王允はまず呂布に貂蝉を謁見させ、その美貌に惚れさせる。次に呂布とは別に貂蝉を董卓に謁見させ、董卓に貂蝉を渡してしまう。怒った呂布が王允に詰問すると、「董卓には逆らえない」と言い繕い、その場を円く納めた。その後、呂布と貂蝉が度々密会し、貂蝉が呂布のもとにいたいという意思表示をする。呂布が密会していることに董卓はいったん怒ったが、腹心の李儒の進言により貂蝉を呂布の元に送るように言う。だが、一方で貂蝉は董卓にも「乱暴者の呂布の元には行きたくない」と泣きつき、董卓の下を動こうとしない。それに怒った呂布が王允と結託し、董卓を殺害した。強固な結びつきを持つ両者の間に貂蝉を置き、貂蝉を巡る感情を利用し両者の関係に弱点を作りそこを突く、これが「連環計」である。
董卓亡き後の貂蝉は呂布の妾となったが子ができなかった。下邳の攻防戦では、陳宮に掎角の勢を進言されこれに従い出陣しようとした呂布を、正妻の厳氏ともに引き止めている。下邳陥落後の貂蝉については記述がない。
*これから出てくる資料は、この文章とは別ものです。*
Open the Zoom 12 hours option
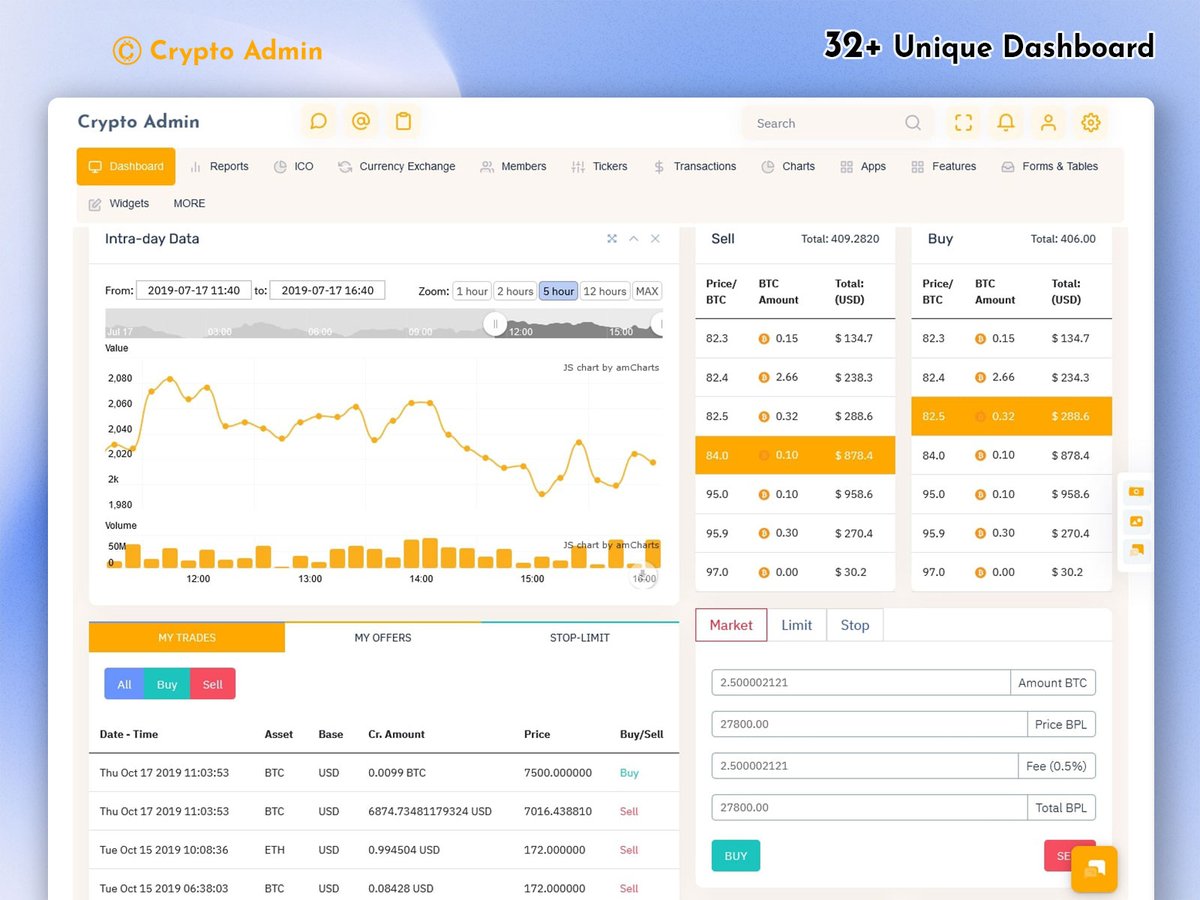The image size is (1200, 900). (x=604, y=290)
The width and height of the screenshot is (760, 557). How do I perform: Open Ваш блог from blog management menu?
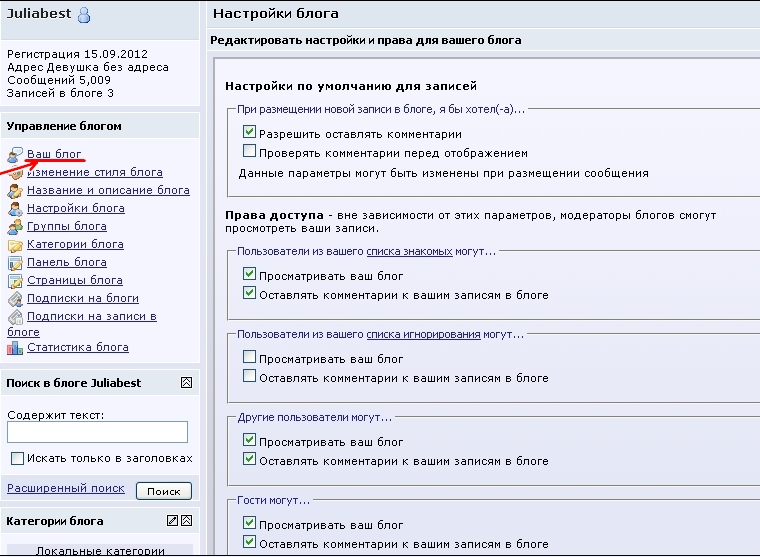click(54, 154)
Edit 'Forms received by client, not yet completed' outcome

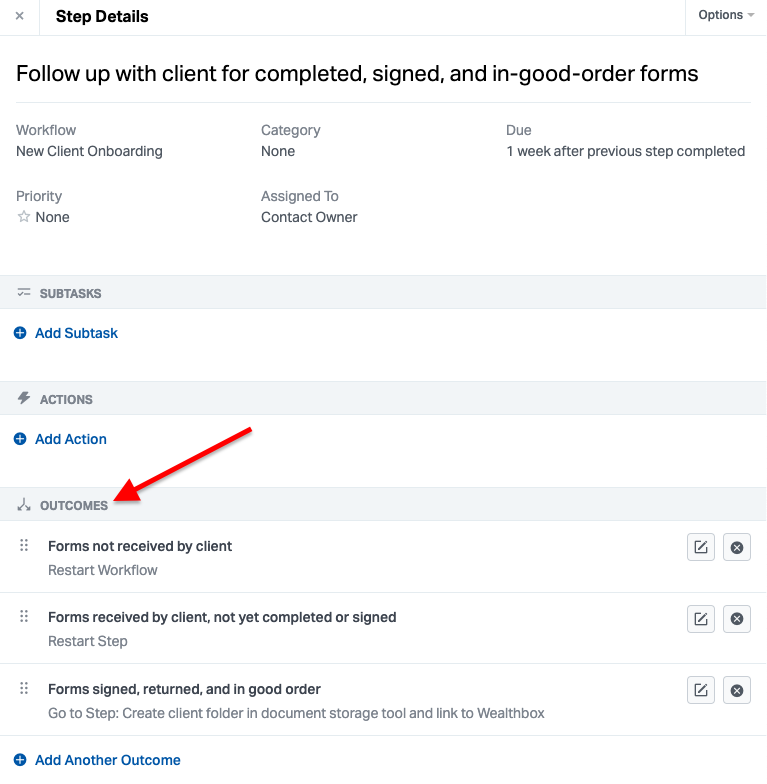pyautogui.click(x=701, y=618)
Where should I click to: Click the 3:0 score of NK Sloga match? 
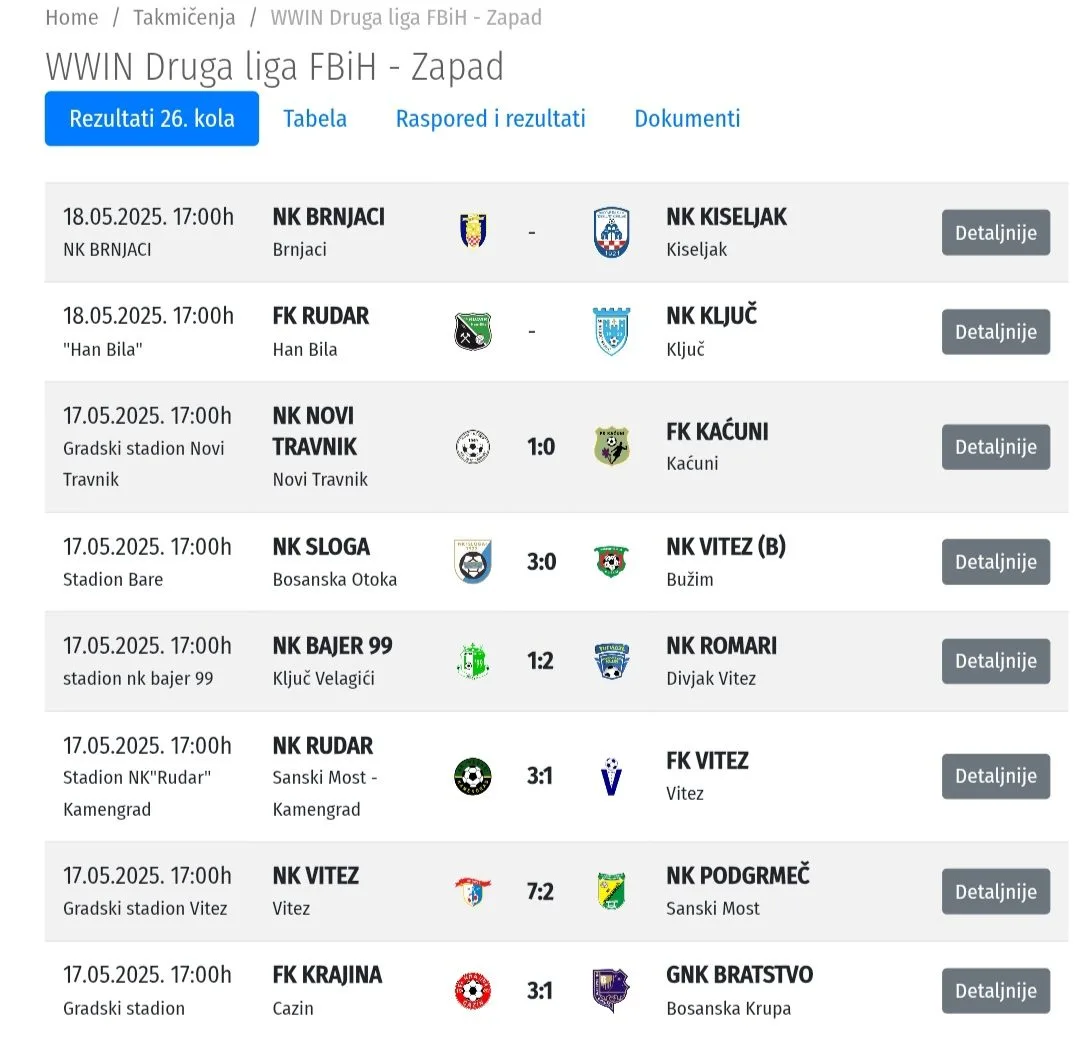[x=541, y=562]
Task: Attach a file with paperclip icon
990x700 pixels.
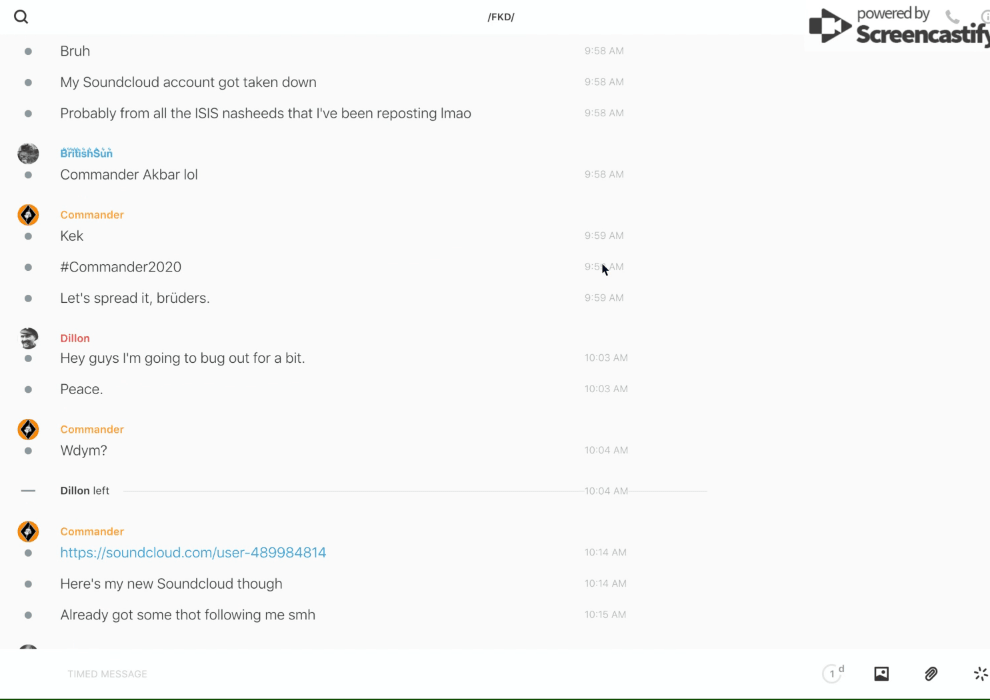Action: point(931,674)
中国においては、史書『三国志』の「董卓は呂布に宮中の門を守備させていたが、呂布は董卓の侍女と密通し、発覚をおそれて不安に思っていた。後に王允を訪問した際、ちょっとした事で腹を立てた董卓に殺されかけたことを話したが、董卓暗殺を考えていた王允はこの計画を呂布に打ち明け、呂布はそれを実行した」[2]を引き、この「董卓の侍女」こそがモデルで、後世の講談や物語において架空の名前をつけたとする説がある。
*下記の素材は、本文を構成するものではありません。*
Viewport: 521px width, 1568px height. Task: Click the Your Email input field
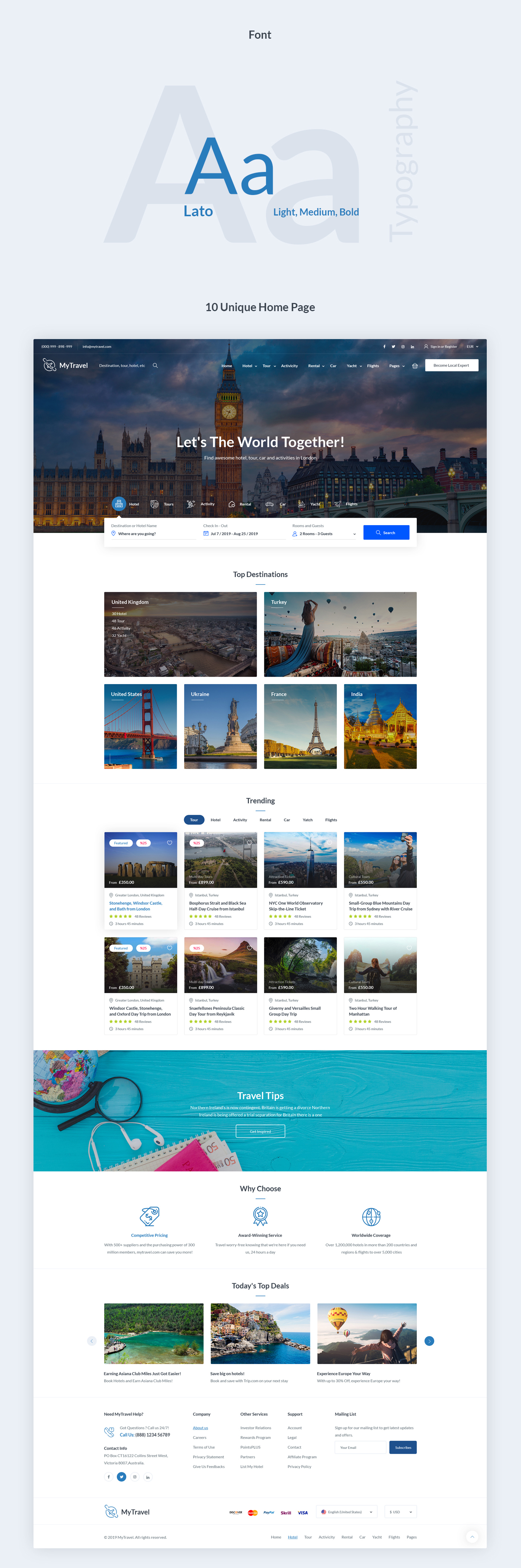[x=360, y=1447]
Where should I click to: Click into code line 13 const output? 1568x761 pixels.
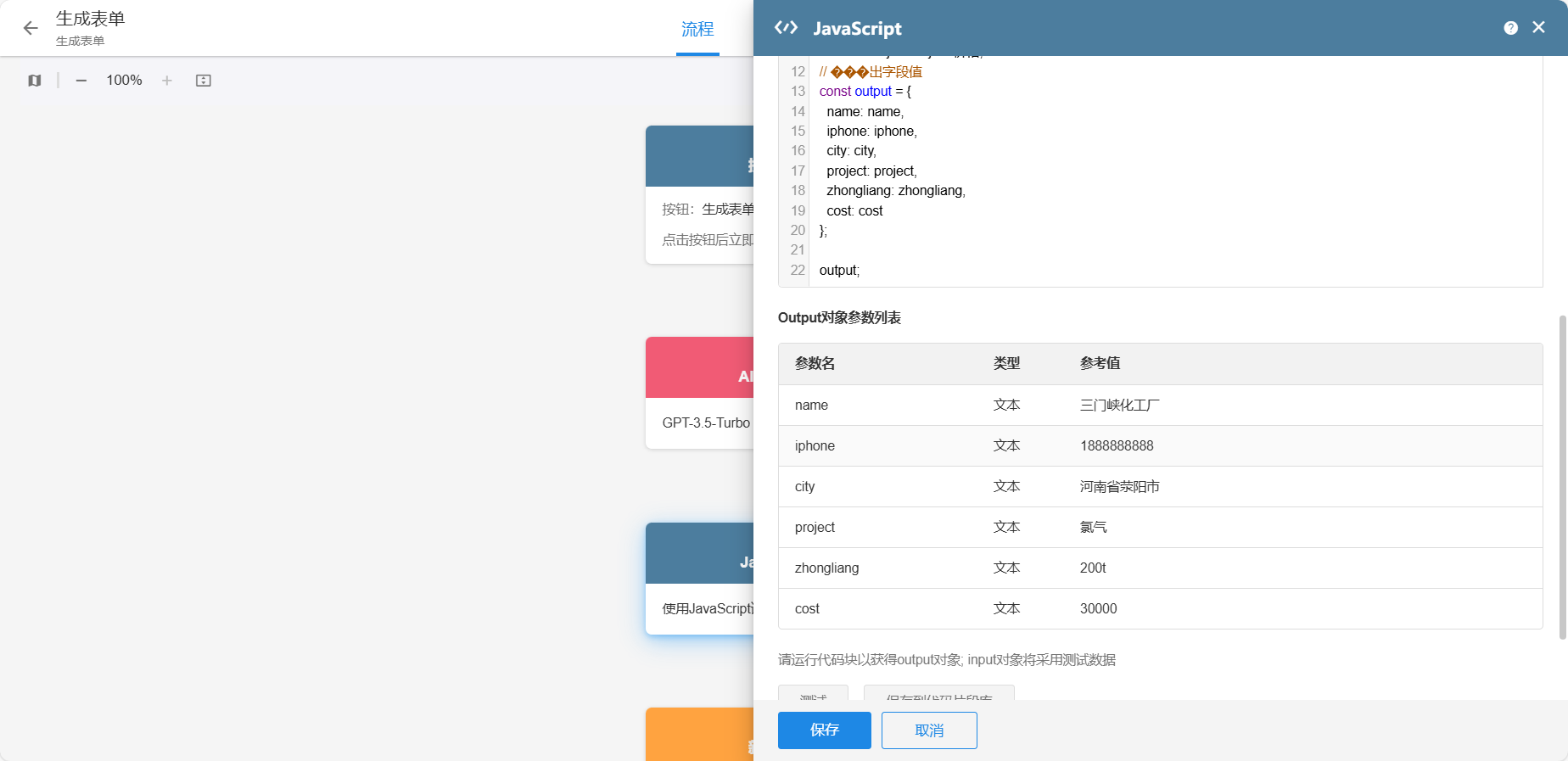click(x=865, y=92)
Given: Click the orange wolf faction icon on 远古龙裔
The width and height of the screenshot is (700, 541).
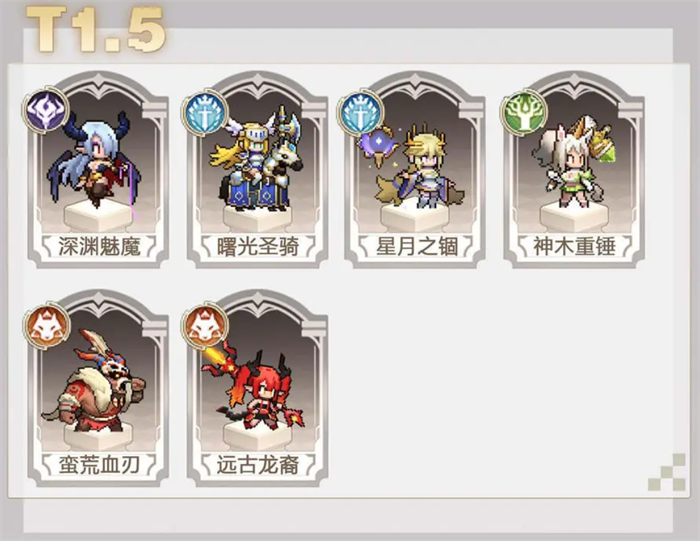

民間伝承では貂蝉はひどく不美人で、王允が華佗にそのことを打ち明けたところ、華佗は首を西施のものと取替え、それでも度胸がなく行動に移せないのを嘆いたところ、今度は肝を荊軻のものと取り替えたという話がある。一説には天下を憂いて物思いに耽る姿のあまりの美しさに、月が恥じて雲に隠れてしまったと言われる。
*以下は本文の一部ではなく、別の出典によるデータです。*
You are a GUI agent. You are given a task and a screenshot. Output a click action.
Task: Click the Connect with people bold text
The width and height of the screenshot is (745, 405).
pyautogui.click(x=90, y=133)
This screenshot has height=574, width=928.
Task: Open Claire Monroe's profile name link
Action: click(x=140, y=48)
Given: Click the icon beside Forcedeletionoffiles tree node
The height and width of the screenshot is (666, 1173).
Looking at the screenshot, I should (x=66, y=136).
元代の雑劇『錦雲堂美女連環計』では姓を任、名を紅昌、小字を貂蝉と設定している。その後の展開としては、貂蝉を巡り曹操と関羽が争うが曹操が降りて関羽に譲る、または関羽が心の動揺を鎮めるため貂蝉を斬ってしまう、など作品によって異同が見られる。
日本国内で広く知られる吉川英治の小説『三国志』およびそれを元にした横山光輝の漫画『三国志』では連環の計を遂げた貂蝉が自害して果てるという翻案がなされている。園田光慶と久保田千太郎による漫画版では董卓の死後、その残党を一掃しようとした呂布の目の前で殺されている。『天地を喰らう』では呂布の妹として登場している。その他の『三国志演義』を題材にした創作作品では、悪女・忠女・戦う女傑など多様な創作を交えて描かれている。